Taking Back Tomorrow

I read James Gleick’s review of A Century of Tomorrows by Glenn Adamson, in the New York Review of Books. The book is a history of attempts to predict the future. Techno-optimism comes in for some criticism from both authors, but Gleick’s central point seems to be that, whether optimistic or not, efforts to predict the future tend to cause us harm by distracting our focus from the complexities of the present, whether we are talking about presidential polling or five-year economic plans. I think it’s a worthwhile critique, but it seems to me that the most notable aspect of any discussion about futurology is that the attitude toward the future of those who inhabit our particular present is almost unremittingly pessimistic. 

To concede that the future is unknowable is, of course, better than insisting it cannot be anything other than bleak. But how can we make sense of the complexities of the present—how can we organize ourselves to take any action together in the present, how can we, in that sense, be human—if we cannot drive stakes into the future, if only for inspiration or direction? The review, like the book, gives special attention to the technologically-focused futurism of the late 19th and early 20th centuries, and dwells on examples of its failures. But can we blame the inhabitants of that time for trying to look ahead? They lived in an era of bewildering technological change, a time when time itself seemed quite literally to be accelerating. How could they have made sense of the complexities of their present without some effort at understanding where all the changes might be leading?

From the review:

Adamson, having exposed various strains of failed futurology, suggests nonetheless that we will and should continue to make our best guesses, competing with one another, always remembering that every prediction is a statement about the present: “They can’t be constructed so as to cancel one another out, but must be mutually legible and compatible. This, it seems to me, is the work that futurology still has before it.”

Here is a concession to the value of futurology, but I wonder about the argument that predictions must be “mutually legible and compatible.” How can they be? How much value would be shaved off of our predictions if we had to ensure they all fit together? Even the present is made of mutually illegible and incompatible parts. In the examples I have seen from past futurologists, it has often been the case that the most accurate predictions are bundled together with errors.

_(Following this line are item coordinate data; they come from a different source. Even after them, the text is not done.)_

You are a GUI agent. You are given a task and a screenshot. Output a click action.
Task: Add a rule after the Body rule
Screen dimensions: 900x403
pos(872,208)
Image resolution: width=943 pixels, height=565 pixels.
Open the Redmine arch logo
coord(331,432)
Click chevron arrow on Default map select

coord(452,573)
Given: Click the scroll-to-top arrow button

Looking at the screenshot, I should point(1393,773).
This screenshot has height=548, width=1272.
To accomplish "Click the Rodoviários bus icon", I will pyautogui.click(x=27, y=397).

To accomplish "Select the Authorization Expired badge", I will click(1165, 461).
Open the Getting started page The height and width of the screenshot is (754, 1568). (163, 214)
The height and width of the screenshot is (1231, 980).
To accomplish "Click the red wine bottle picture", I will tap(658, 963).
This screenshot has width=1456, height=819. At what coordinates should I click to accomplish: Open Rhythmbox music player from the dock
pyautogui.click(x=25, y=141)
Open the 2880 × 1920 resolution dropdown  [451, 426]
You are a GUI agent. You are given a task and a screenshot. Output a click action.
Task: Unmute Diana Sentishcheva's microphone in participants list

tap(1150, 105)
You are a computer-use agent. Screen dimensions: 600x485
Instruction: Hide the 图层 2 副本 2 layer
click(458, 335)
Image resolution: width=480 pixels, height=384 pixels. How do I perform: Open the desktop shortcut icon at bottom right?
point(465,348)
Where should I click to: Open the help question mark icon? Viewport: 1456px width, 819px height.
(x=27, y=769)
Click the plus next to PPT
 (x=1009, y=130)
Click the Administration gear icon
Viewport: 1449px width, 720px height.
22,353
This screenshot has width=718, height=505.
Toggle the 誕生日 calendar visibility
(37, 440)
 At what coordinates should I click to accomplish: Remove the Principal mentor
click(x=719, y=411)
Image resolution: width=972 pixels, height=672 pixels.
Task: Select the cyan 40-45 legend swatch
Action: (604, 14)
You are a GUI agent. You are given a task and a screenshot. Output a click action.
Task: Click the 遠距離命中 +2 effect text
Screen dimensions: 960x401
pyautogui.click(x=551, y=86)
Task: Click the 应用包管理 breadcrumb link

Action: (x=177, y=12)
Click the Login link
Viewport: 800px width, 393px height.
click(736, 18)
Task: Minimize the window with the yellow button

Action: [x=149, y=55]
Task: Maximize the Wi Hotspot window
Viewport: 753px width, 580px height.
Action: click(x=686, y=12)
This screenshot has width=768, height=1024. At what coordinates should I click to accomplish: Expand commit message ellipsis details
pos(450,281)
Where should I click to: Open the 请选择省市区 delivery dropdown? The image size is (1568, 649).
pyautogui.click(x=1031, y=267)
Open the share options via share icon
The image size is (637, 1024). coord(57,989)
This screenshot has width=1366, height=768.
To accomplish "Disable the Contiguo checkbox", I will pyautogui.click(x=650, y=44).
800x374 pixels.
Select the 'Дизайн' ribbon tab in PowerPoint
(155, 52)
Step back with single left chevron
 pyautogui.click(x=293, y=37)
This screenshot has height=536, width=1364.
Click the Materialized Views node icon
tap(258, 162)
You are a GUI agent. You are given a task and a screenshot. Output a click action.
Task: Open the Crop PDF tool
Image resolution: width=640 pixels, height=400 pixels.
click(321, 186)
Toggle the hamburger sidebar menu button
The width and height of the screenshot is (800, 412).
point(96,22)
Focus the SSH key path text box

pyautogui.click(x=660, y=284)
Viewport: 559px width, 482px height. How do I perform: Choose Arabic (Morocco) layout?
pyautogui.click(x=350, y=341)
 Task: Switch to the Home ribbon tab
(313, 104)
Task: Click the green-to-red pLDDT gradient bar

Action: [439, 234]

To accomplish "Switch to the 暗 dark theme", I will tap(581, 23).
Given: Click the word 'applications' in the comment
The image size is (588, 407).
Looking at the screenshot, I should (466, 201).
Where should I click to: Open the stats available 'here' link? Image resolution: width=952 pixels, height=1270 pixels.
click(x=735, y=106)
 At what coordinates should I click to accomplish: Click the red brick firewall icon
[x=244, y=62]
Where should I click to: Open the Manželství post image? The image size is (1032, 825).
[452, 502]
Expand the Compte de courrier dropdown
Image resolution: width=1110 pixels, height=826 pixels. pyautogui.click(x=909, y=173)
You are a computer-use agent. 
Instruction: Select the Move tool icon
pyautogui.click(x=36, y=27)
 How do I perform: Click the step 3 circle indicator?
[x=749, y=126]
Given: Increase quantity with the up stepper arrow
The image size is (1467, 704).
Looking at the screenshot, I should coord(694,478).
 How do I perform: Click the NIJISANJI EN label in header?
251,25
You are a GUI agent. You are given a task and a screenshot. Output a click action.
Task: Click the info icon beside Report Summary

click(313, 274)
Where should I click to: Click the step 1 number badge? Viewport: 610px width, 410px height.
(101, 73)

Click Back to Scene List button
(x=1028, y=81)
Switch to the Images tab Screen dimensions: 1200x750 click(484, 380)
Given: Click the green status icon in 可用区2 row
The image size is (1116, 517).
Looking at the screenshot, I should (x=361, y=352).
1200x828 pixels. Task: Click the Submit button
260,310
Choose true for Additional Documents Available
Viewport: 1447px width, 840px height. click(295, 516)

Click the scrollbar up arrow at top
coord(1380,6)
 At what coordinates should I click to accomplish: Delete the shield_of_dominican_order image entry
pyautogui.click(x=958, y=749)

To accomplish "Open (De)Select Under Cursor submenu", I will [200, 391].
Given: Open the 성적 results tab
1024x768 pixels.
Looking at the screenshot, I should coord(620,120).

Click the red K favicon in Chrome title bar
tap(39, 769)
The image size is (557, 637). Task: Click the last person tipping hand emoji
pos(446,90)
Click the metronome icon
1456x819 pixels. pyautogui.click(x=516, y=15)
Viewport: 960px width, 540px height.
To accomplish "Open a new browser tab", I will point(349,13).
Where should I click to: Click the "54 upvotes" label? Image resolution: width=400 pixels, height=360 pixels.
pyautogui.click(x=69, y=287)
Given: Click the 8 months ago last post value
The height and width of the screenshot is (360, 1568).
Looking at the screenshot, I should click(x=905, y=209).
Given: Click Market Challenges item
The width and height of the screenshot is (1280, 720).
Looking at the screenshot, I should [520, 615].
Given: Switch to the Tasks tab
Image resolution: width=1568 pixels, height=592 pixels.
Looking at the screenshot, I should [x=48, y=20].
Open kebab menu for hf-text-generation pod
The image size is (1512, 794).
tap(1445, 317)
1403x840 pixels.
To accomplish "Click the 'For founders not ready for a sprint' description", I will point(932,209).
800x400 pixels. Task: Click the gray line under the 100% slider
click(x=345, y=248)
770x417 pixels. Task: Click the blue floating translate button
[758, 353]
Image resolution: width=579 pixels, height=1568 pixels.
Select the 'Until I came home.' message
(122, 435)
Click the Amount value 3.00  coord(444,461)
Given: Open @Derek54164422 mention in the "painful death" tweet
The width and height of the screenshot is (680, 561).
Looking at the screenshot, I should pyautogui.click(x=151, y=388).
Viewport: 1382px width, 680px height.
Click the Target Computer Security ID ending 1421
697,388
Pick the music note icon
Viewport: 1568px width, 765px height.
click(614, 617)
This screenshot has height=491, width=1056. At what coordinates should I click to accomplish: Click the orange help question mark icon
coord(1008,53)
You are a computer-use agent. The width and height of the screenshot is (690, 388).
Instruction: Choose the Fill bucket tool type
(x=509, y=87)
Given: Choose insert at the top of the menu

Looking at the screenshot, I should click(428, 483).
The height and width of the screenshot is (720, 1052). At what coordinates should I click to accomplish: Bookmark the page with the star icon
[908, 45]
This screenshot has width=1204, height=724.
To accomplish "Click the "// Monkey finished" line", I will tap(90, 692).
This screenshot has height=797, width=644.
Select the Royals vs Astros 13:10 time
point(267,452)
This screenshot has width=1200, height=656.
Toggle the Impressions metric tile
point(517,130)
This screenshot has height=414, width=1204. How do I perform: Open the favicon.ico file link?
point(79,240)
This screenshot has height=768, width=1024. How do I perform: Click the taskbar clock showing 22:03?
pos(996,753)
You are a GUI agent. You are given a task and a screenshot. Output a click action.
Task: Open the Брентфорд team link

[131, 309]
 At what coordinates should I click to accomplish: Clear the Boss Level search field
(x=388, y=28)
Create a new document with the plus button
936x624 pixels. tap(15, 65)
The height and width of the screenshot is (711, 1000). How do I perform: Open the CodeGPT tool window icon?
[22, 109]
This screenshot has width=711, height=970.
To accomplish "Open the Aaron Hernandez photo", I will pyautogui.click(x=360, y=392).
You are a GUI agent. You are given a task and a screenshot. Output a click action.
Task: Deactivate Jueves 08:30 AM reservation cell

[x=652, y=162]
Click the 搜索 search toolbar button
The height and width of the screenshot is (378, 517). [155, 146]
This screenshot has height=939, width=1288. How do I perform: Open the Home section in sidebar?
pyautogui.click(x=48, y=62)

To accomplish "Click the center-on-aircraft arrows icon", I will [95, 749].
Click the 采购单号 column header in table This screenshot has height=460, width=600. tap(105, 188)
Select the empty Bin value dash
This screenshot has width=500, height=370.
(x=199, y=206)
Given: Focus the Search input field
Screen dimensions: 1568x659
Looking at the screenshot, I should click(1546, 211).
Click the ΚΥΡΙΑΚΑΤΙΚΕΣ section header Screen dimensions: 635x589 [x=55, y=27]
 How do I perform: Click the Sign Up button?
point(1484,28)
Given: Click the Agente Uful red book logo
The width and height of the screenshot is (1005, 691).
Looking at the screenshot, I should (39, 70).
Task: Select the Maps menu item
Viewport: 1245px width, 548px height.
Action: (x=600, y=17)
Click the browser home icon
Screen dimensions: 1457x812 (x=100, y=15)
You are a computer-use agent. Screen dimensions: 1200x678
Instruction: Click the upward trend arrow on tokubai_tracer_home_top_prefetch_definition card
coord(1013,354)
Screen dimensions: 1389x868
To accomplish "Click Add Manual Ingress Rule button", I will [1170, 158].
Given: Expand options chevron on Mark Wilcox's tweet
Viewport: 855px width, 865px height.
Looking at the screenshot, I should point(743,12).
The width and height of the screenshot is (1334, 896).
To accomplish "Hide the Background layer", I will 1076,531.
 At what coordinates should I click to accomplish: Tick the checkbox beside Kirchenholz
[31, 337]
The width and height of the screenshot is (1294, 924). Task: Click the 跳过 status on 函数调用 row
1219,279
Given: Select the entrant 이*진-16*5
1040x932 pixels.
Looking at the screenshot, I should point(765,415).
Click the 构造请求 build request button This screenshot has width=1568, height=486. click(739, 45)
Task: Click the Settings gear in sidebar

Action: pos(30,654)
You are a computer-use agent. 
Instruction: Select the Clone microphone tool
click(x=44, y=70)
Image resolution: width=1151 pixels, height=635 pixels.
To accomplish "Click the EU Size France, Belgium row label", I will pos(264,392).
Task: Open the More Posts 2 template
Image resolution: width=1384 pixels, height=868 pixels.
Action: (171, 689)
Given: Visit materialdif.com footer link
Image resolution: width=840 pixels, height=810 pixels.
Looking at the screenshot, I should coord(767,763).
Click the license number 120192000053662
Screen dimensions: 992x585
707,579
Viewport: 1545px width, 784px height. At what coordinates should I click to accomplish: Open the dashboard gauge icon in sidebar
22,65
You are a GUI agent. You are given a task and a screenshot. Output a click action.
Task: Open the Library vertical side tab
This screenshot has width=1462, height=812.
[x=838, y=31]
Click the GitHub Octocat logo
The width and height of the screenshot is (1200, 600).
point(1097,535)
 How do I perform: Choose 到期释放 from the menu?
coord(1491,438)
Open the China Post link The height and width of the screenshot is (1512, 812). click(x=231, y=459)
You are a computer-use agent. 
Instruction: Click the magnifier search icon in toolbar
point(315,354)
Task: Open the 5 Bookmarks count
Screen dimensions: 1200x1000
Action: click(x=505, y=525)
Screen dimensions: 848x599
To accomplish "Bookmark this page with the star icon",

An author might predict a future technology with startling accuracy—the smart phone, the kitchen of tomorrow—while bungling the elements of the picture surrounding it: at the center of the kitchen of tomorrow, for example, we see the housewife of yesterday, laboring away at her machines while her husband relaxes with a newspaper and a pipe.

I don’t think any coherent picture of the future is possible at all; I think we’d be better served by sifting through the mutually incompatible predictions for sources of inspiration and warning, imagining how the elements of one prediction might be mixed and matched with the elements of another, and doing our best as we go to name the elements we’d like to realize and those we ought to avoid. One thing we have learned from futurologists past is that the relationships between technological developments and social structures are far more mutable and contingent than they might seem, and that alone seems like a reason for optimism, or at least an argument for action. 

Of course this is a conversation about the present, because anything we can imagine already exists.